### [WORK REQUIRED]
Exclude pictures; retype the lines below from the line containing "Task: Select the DIN 300 bar cell" through the end of the records, both ends kept.

*** THE RECORDS ***

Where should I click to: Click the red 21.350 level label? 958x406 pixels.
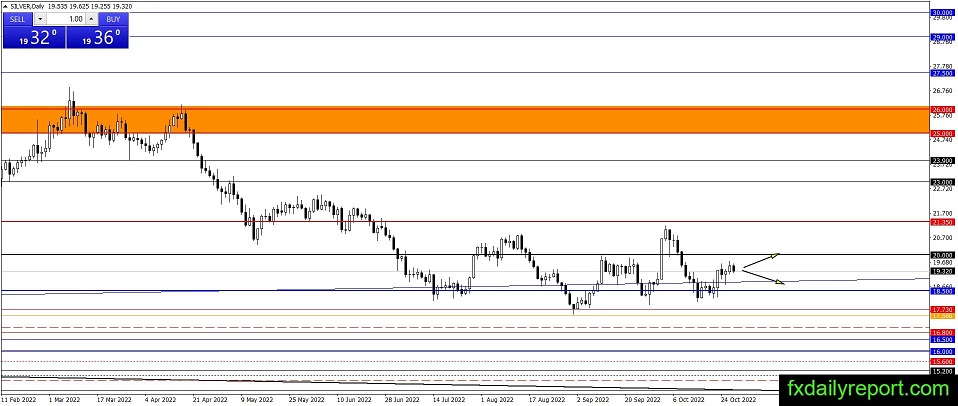pyautogui.click(x=940, y=221)
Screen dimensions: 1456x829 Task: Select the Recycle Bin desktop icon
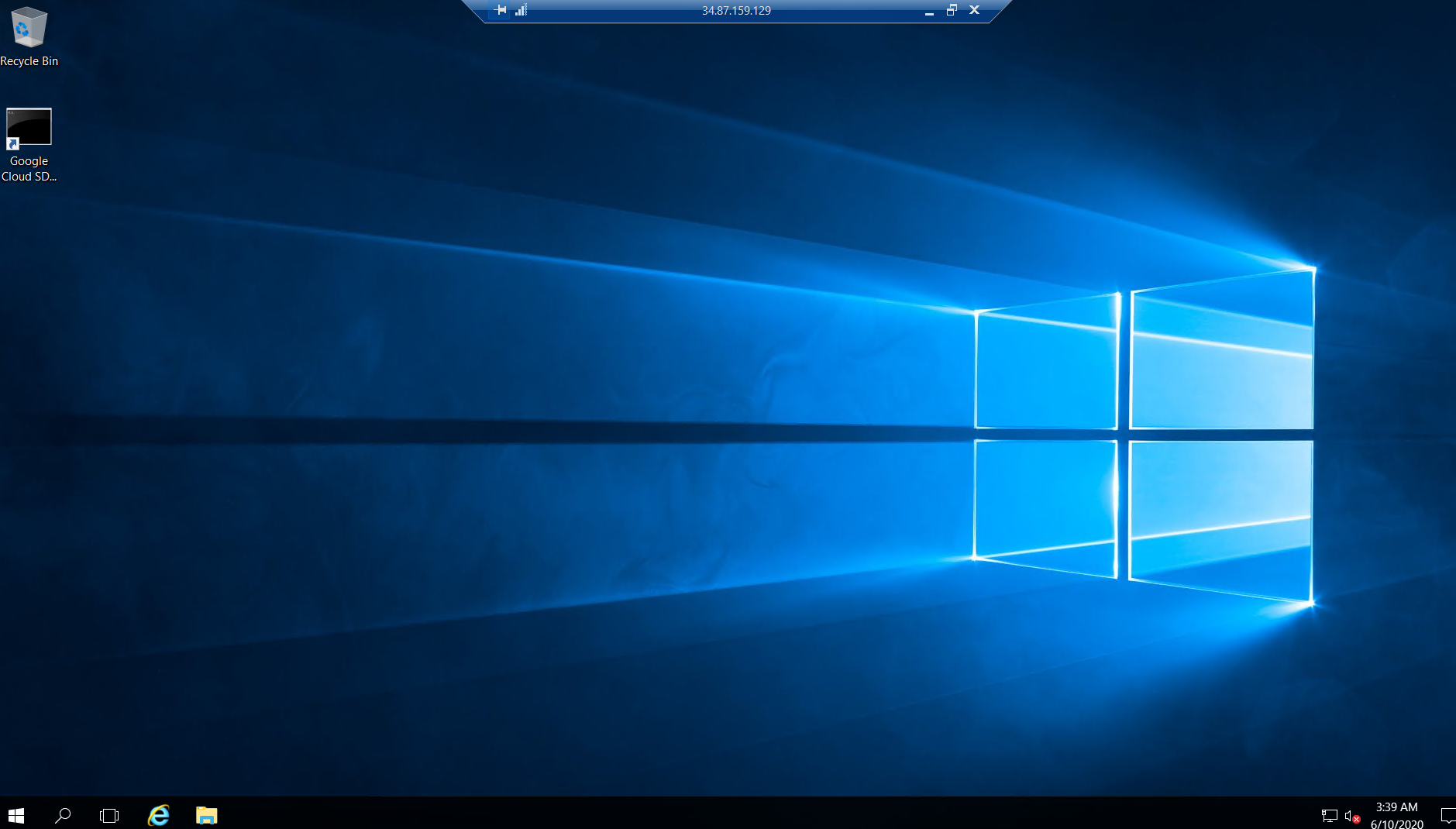[29, 28]
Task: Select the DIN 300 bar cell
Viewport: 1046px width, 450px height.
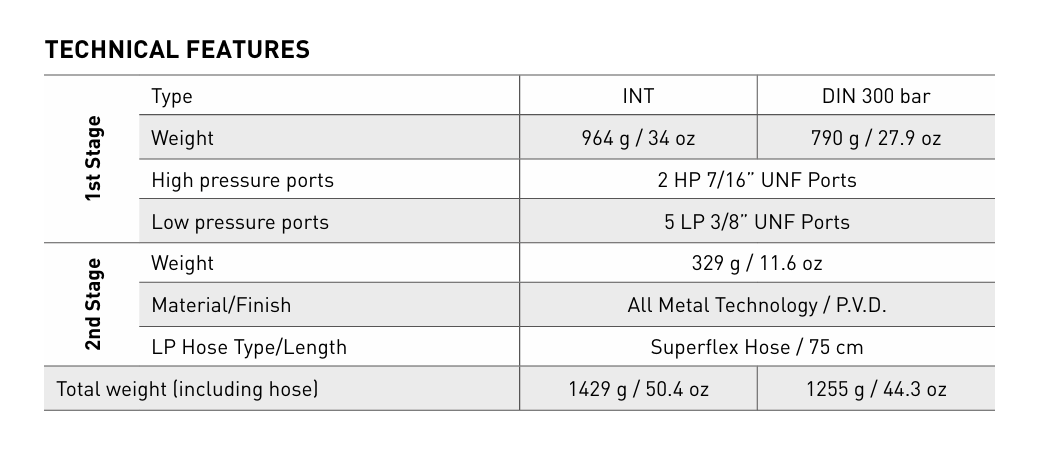Action: 875,97
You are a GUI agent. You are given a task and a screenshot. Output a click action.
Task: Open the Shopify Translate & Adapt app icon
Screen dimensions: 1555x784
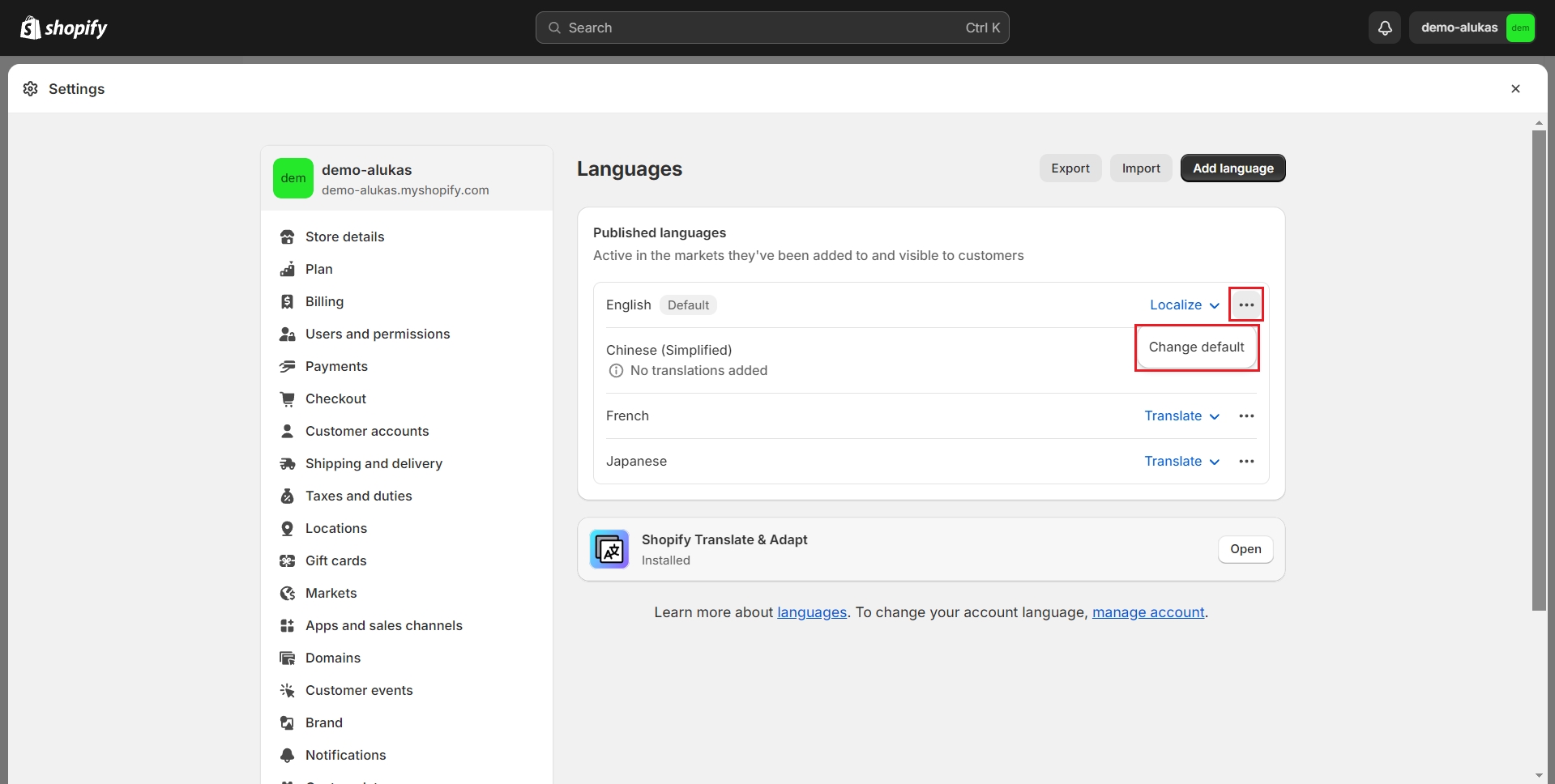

*** End of THE RECORDS ***

### [SOLVED EXERCISE]
Task: Select the DIN 300 bar cell
Viewport: 1046px width, 450px height.
Action: 875,97
You are a GUI agent. You are given a task and a screenshot. Output a click action.
Task: Open the Shopify Translate & Adapt app icon
Screen dimensions: 1555x784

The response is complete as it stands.